Not so good: Noisy even by pick-up standards, suspect ride, costs a lot as a Wildtrak

Key Facts

Model tested: Ford Ranger Wildtrak Double-Cab 4x4
Price: Ranger starts from 18,445 (excluding VAT); Wildtrak from 33,404.64 (including VAT, deduct 20% for commercial vehicles), car as tested 37,610.64
Engine: 3.2-litre five-cylinder turbodiesel
Transmission: all-wheel drive, six-speed manual
Body style: four-door one-tonne pick-up
CO2 emissions: 221g/km (1,200 VED first 12 months, then 140 annually thereafter if registered as a private vehicle; flat 240 VED for commercial vehicles)
Combined economy: 33.6mpg
Top speed: 109mph
0-62mph: 10.9 seconds
Power: 200hp at 3,000rpm
Torque: 470Nm at 1,500- to 2,750rpm

Our view:

Although the Ford Ranger pick-up truck has been around for a long time - since at least 1998 as rebadged Mazda B-Series vehicles, although even longer if you trace Ford's convoluted use of the Ranger name in its native US - it was only with the arrival of this, erm, third-generation one-tonner in 2011 that the Blue Oval got to grips with the whole pick-up thing and decided to make its own. And it was developed by Ford Australia, no less... but we digress.

Anyway, it was good timing, really, as this particular Ranger has massively increased Ford's presence in this market, in Europe particularly. A facelift in 2015 managed to keep it looking fresh but the problem is the rapid expansion of the one-tonne pick-up sector is well and truly on - the longtime, traditional Japanese manufacturers have been joined by Volkswagen, Mercedes and even Fiat in recent years, and we're still waiting for Renault to finally see sense and confirm it will bring the Alaskan to the UK.

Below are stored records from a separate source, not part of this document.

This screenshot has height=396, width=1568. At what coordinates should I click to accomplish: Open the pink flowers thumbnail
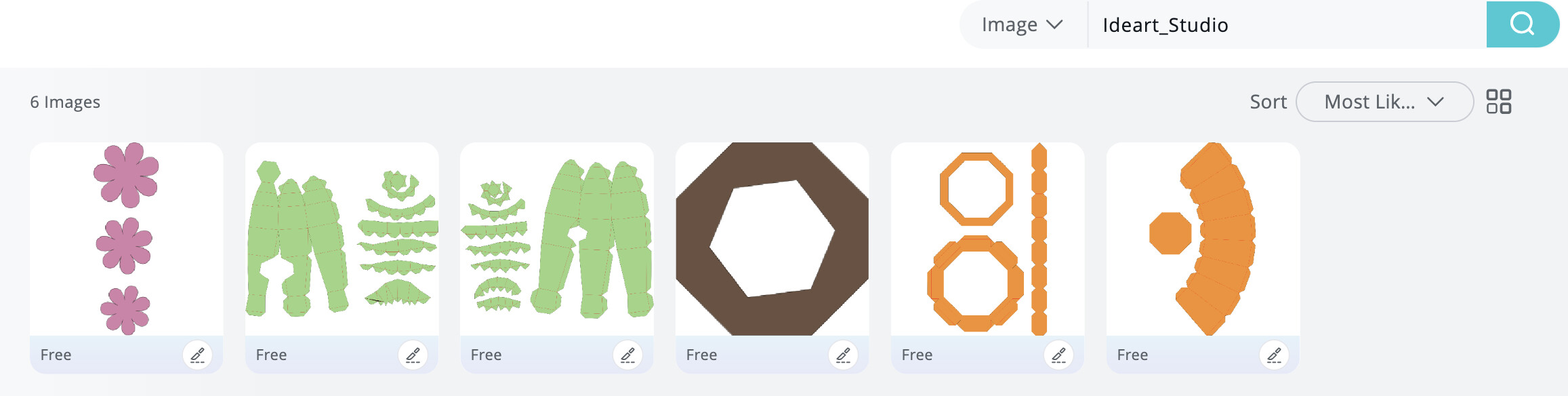[x=127, y=239]
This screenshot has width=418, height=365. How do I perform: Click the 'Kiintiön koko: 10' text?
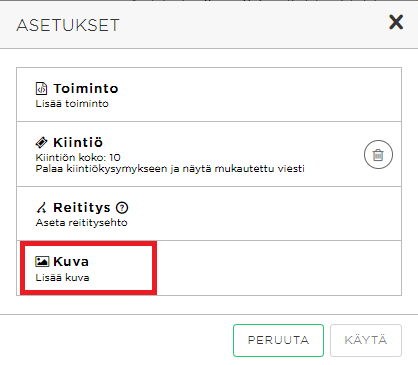coord(78,157)
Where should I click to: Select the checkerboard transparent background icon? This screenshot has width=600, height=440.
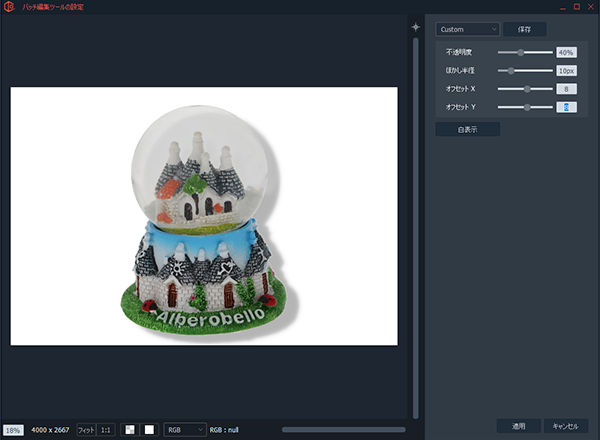(128, 429)
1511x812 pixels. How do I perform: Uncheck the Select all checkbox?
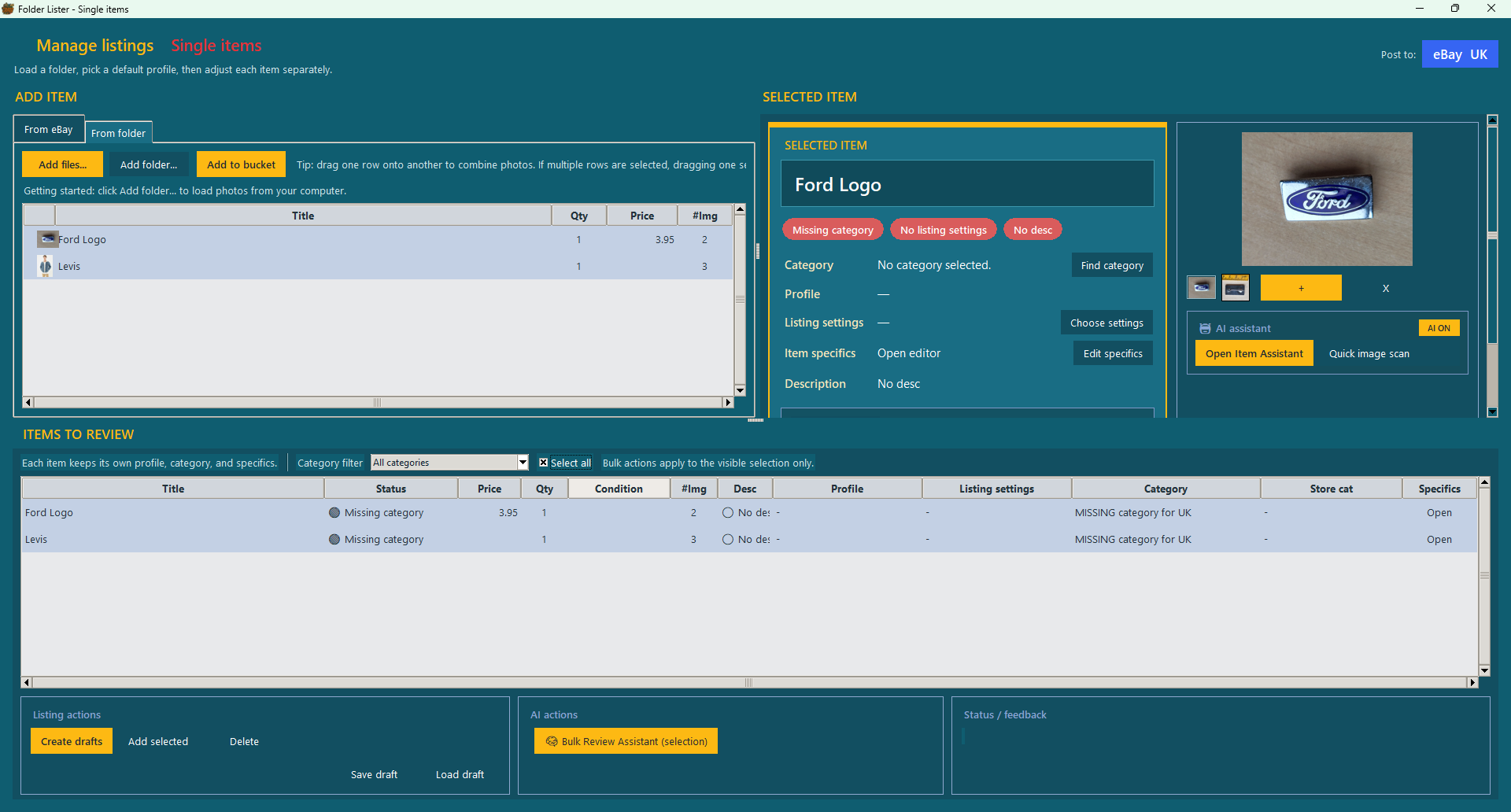(544, 463)
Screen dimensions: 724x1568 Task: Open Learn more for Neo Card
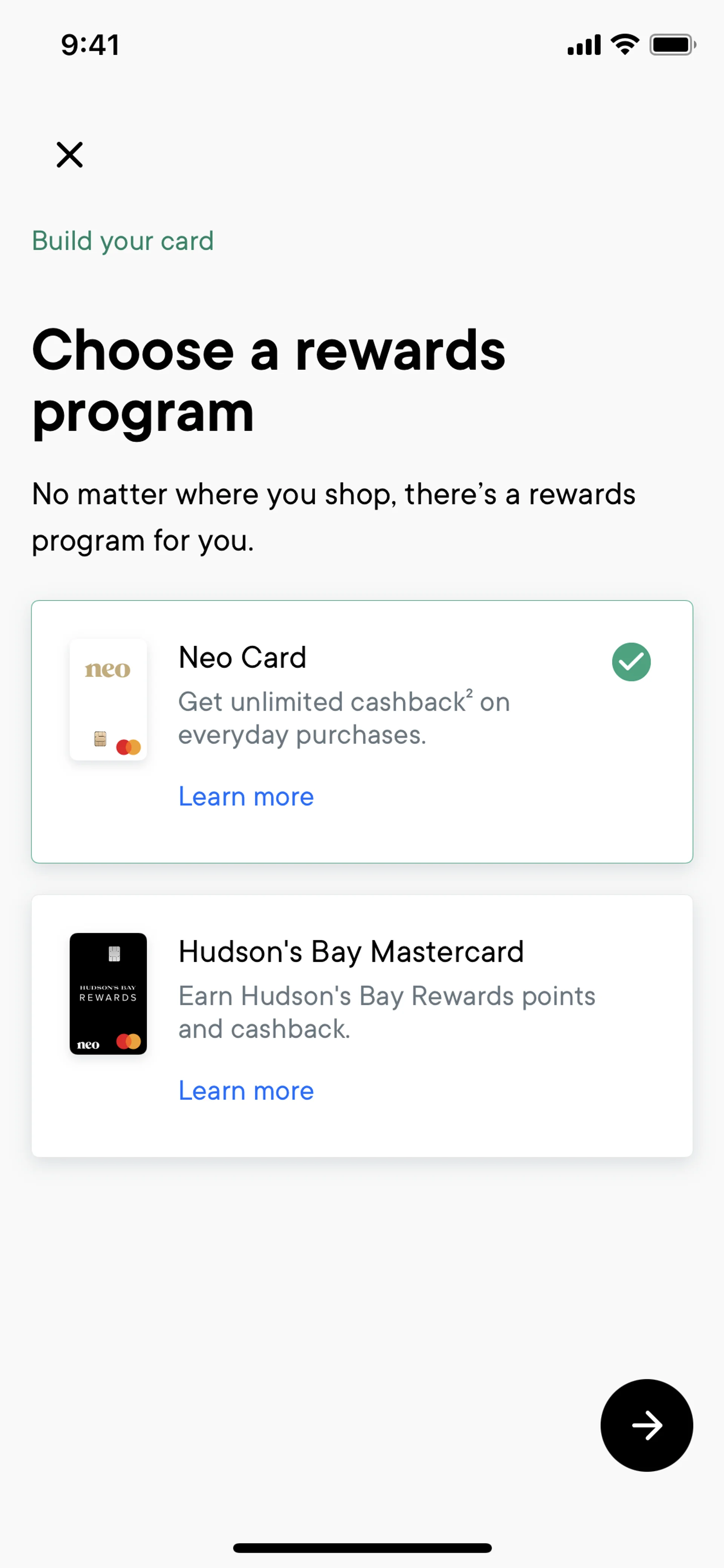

The Ford Ranger, for what it's worth, is priced from as little as 18,445 here, which looks extraordinarily competitive until you realise that's for a single-cab workhorse derivative with a 2.2-litre diesel engine and steel wheels; it's the sort of thing you might see in road-salt-grubby white, wearing Forestry Commission logos or similar and being driven in a disinterested fashion along the M40 by someone wearing a hi-vis vest. Far more representative of the luxury-laden pick-ups that private punters buy - or, at least, some people purchase ostensibly as a commercial vehicle, before then using them for, um, 'other tasks' besides building site work - are the double-cab models, which begin with the 2.2-litre Ranger Black Edition at 26,945 excluding VAT (31,794, if you're not a self-employed plasterer).

However, it's this Wildtrak range-topper which most tempts buyers into Ford dealerships, despite the fact it's at least a hefty 33,400 with VAT included. Powered by the 3.2-litre five-cylinder TDCi turbodiesel, it delivers mighty outputs of 200hp and 470Nm, which are only bettered by the most potent version of the V6-powered VW Amarok. It's also the only one-tonne pick-up in the UK, aside from the Amarok, that has more than four cylinders... well, at least until Mercedes gets the X 350 d out in the middle of this year. So there's that in the Ford's favour.

That five-banger engine sure is charismatic, but it - like much of the Ranger Wildtrak - lacks for the mechanical refinement of similarly high-end trucks from VW and Mercedes. There's no doubting the Ranger has a particularly rugged appeal, what with its lantern-jawed appearance and the no-nonsense way it goes about its business, but the buying public's very move towards these trucks has driven most manufacturers to work hard on improving the unladen ride quality and reducing noise levels.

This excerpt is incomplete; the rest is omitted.